Scott Edelman: Comic Book Writer
Captain Marvel
I wrote Captain Marvel from issue #49 (March 1977) through #55 (March 1978). I had the misfortune to follow the popular writer/artist Jim Starlin, who at the time was considered to have already done the perfect Captain Marvel. So I was in a no-win situation. Believe me, there were days at the beginning of my brief run on the title when I didn't have fun opening the mail.
Still, I enjoyed playing around with a character I'd been reading about since 1967. I can still remember my 12-year-old self biking to the candy store back in 1967 to buy the copy of Marvel Superheroes #12 that contained his origin story. Would I ever have predicted writing his adventures someday myself, plus a future staff job at Marvel Comics? Nah!
Over that year, I brought back (rather clumsily, or so it seems from this distance) the Teen Brigade, a group of ham radio operators who had partnered with Rick Jones in the Marvel Comics I had read in the early '60s. (Ham radios, it seems, carried the allure back then that instant messenging does today.) In the title's 50th issue, I unlinked Rick Jones and Captain Marvel, who for many years had been unable to appear in this dimension at the same time. I used the Super-Adaptoid to do it, in a twist that still seems satisfying to me.
Captain Marvel was my first comic-book series, and it was a true learning experiencebut since it was only 7 issues long, it was basically over before I could figure out what I was doing and get the training wheels off.
Omega the Unknown
I should never have had the opportunity to work on a fill-in issue of this title. That I wrote Omega the Unknown #7 (March 1977) was purely the result of being in the right place at the right time.
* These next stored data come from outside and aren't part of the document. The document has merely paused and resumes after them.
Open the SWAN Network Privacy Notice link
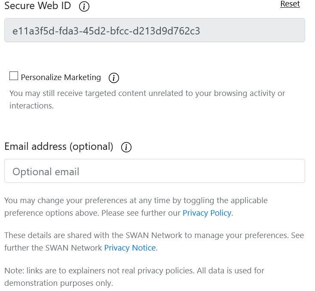Screen dimensions: 315x291 coord(130,248)
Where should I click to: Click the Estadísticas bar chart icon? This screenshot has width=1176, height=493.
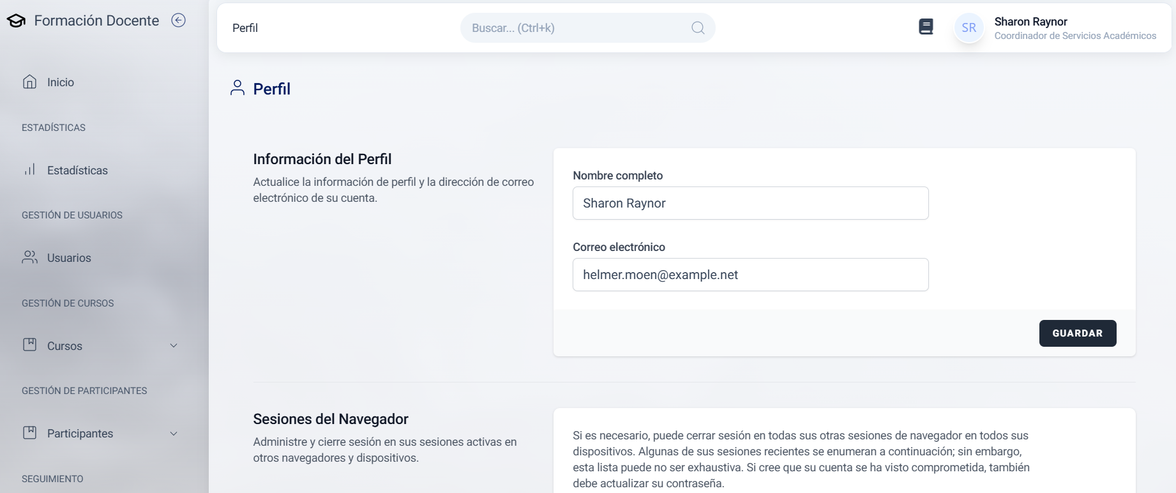pos(29,170)
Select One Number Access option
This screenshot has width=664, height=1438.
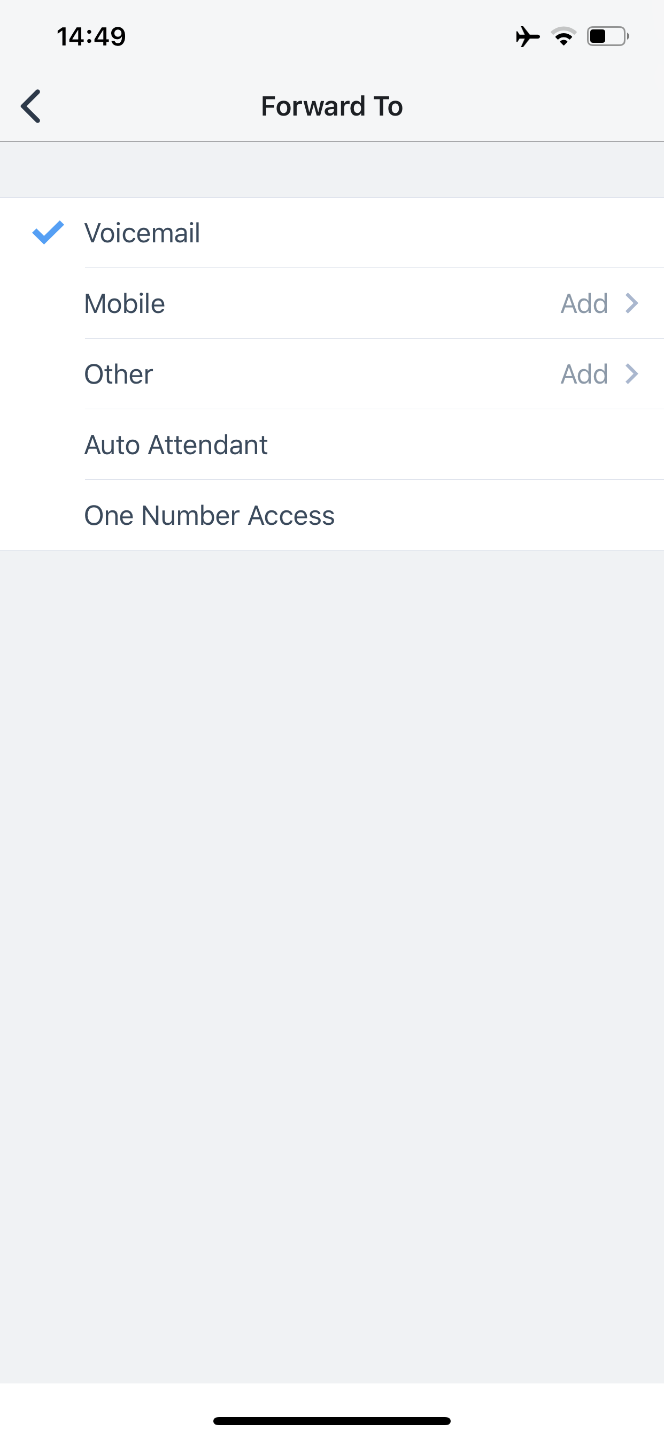point(332,515)
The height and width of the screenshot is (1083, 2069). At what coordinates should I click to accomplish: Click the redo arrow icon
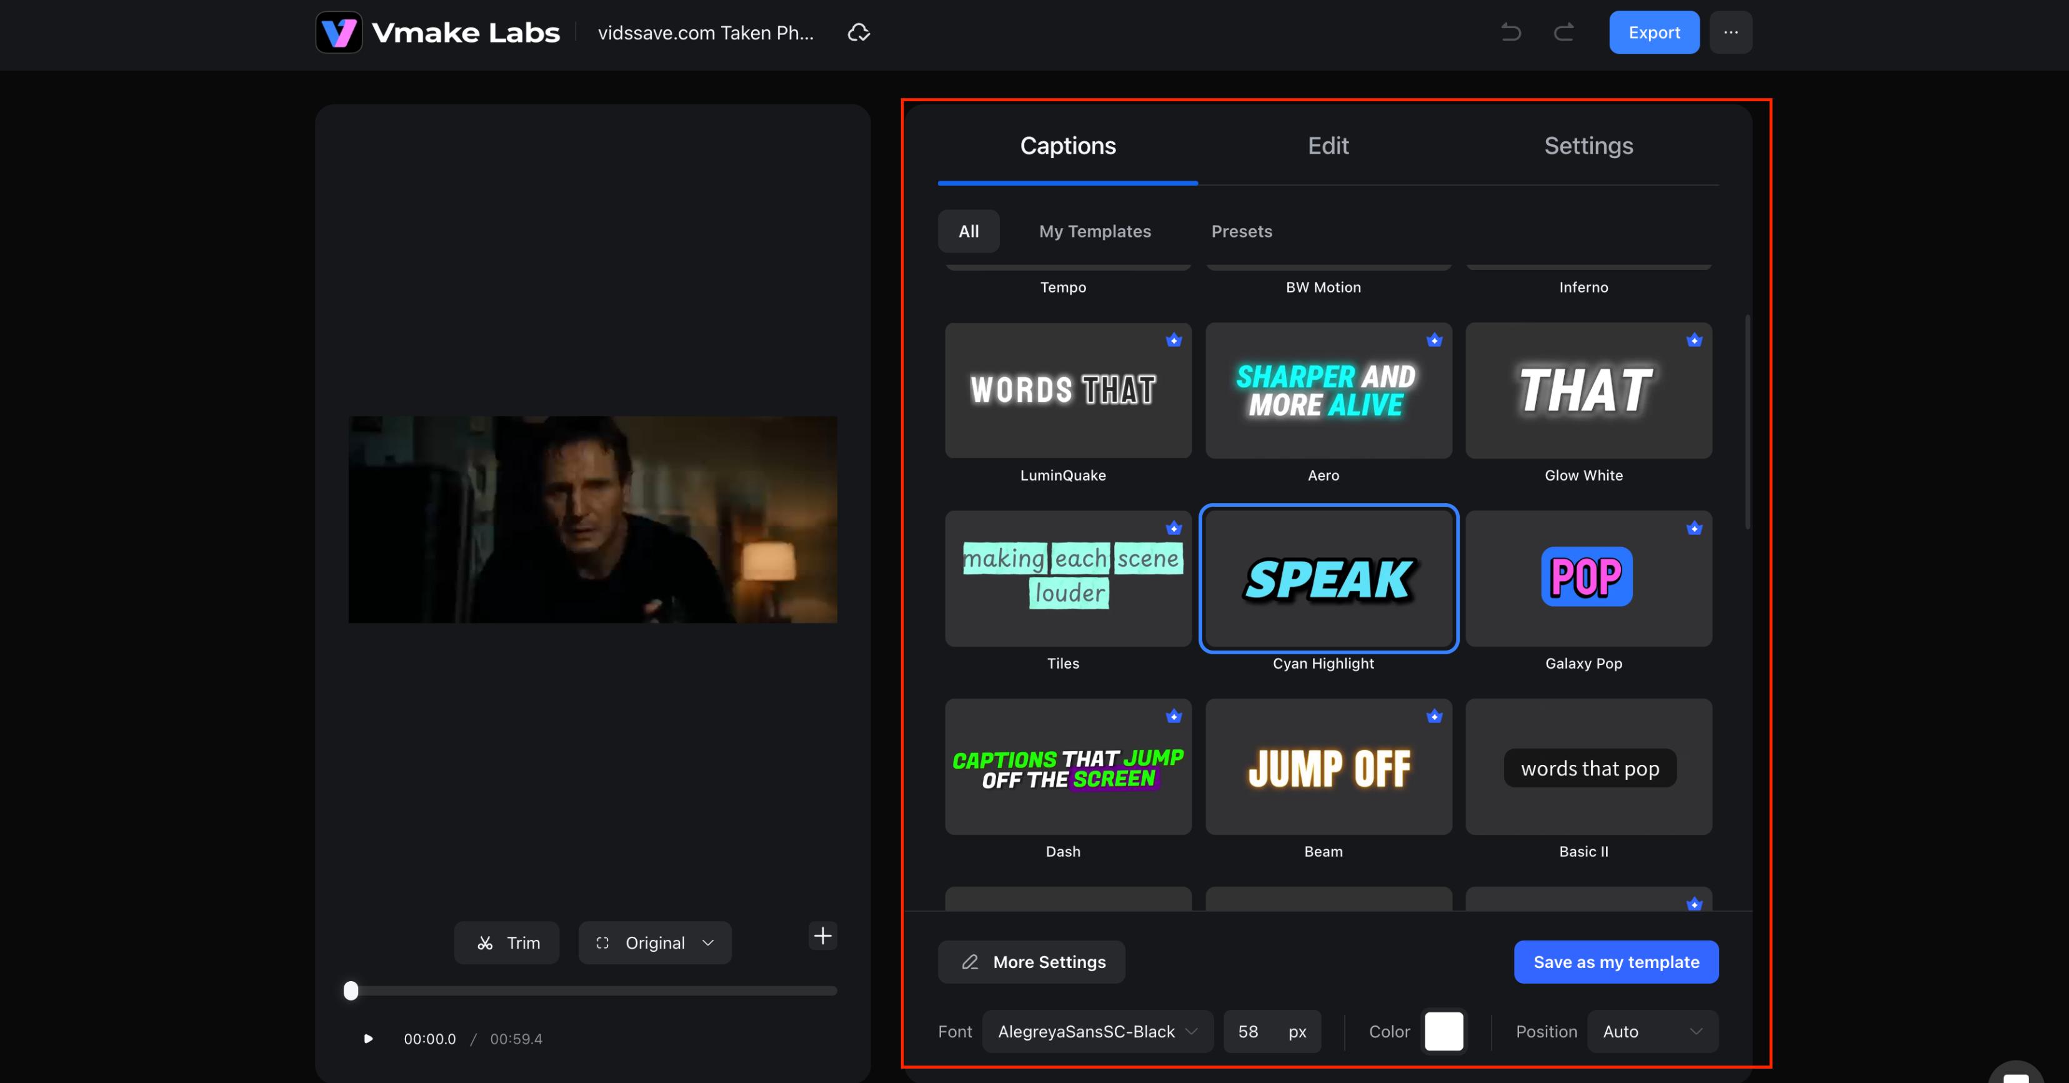pos(1563,32)
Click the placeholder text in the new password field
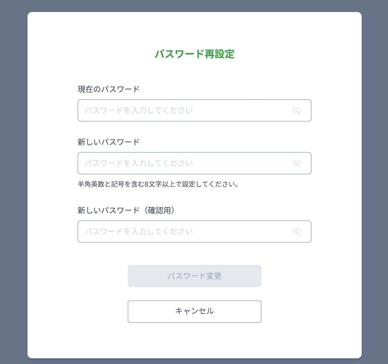388x364 pixels. 139,163
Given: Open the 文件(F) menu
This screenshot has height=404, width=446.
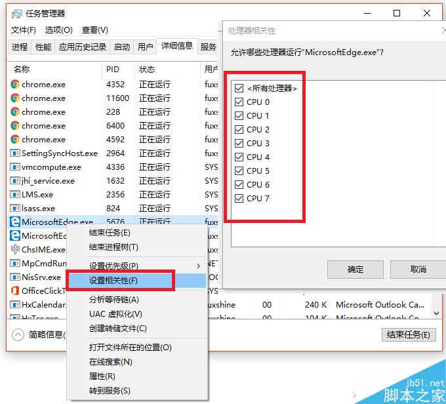Looking at the screenshot, I should 24,30.
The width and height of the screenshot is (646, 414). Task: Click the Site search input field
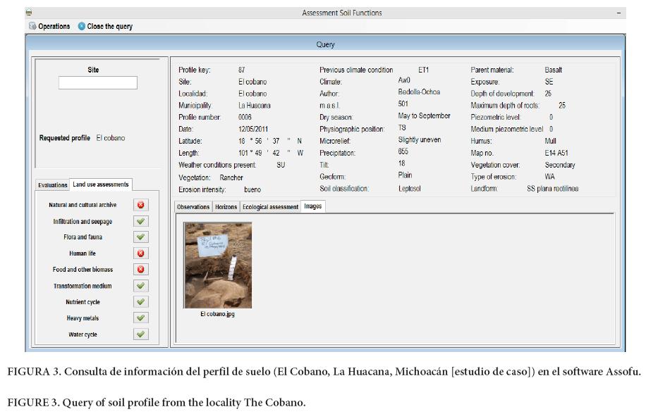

Many writing assignments back then ended up being handed out in that way.
Steve Gerber, the creator of Howard the Duck, was also the creator of Omega the Unknown, an intriguing series that was revealing its secrets slowly. Unfortunately, that was not the only thing that was being done slowly. For reasons I no longer remember (The writer? The penciller? The inker?), the book was in danger of missing its printing schedule. The editor-in-chief at the time, Jim Shooter, was determined to crack down on what was referred to in those days as the Dreaded Deadline Doom. So Shooter took Roger Stern and me out to dinner and told us that we were going to write the next two issues of Omega, basically overnight, allowing the hero to have adventures while making sure nothing important was left changed about the characters at the end of either issue.
We were each assigned an artist to whom we had to quickly turn over a plot, and I was thrilled to nab Jim Mooney as my artist. I had a sentimental attachment to Mooney, since he had drawn the adventures of Supergirl back in Action Comics in some of the first comic books I ever read. But one panel of his did not make it into print exactly as drawn, thanks to the censors at the Comics Code Authority. On the last page of the story, the villian of the piece, named Blockbuster, runs off, slugging a policeman as he goes. Since one of the rules of the Code was that no villainy was allowed to go unpunished, we had to white out the policeman, so that Blockbuster was left swinging at empty air as he ran off into the distance.
And so the morals of the children of America were once more kept safe.
The Scarecrow
When I started working as an assistant editor at Marvel Comics, the comic book field was in the midst of a horror boom. Comics were being published about all sorts of dark charactersvampires, zombies and sons of Satan.
I was an assistant editor in the Marvel Bullpen at 575 Madison Avenue when Len Wein asked me to come up with a new horror hero.
That turned out to be the Scarecrow, as pictured on the cover of Dead of Night #11 (August 1975), in an illustration pencilled by Gil Kane and inked by Berni Wrightson. For a while, it looked as if the Scarecrow was going to get his own title, rather than appearing in other magazinesat one point I was actually shown a publishing schedule with it listed as a bi-monthly. But then the horror boom was followed by a horror implosion, and the title was canceled before the first issue even hit the stands. The Scarecrow only appeared in one other solo adventure.
I remember that second appearance, in Marvel Spotlight #26 (February 1976), more for its mention of Andy Kaufman (see panel at left) than for the the story itself. I spent most of the summer of 1975 at the Improv Comedy Club in New York, loved Kaufman's act, and asked him, in those pre-Taxi days, if he minded if I mentioned him in print. And so I had two of the characters enter a scene debating whether Kaufman was funny or a faker. Unfortunately, I never heard whether or not he liked it.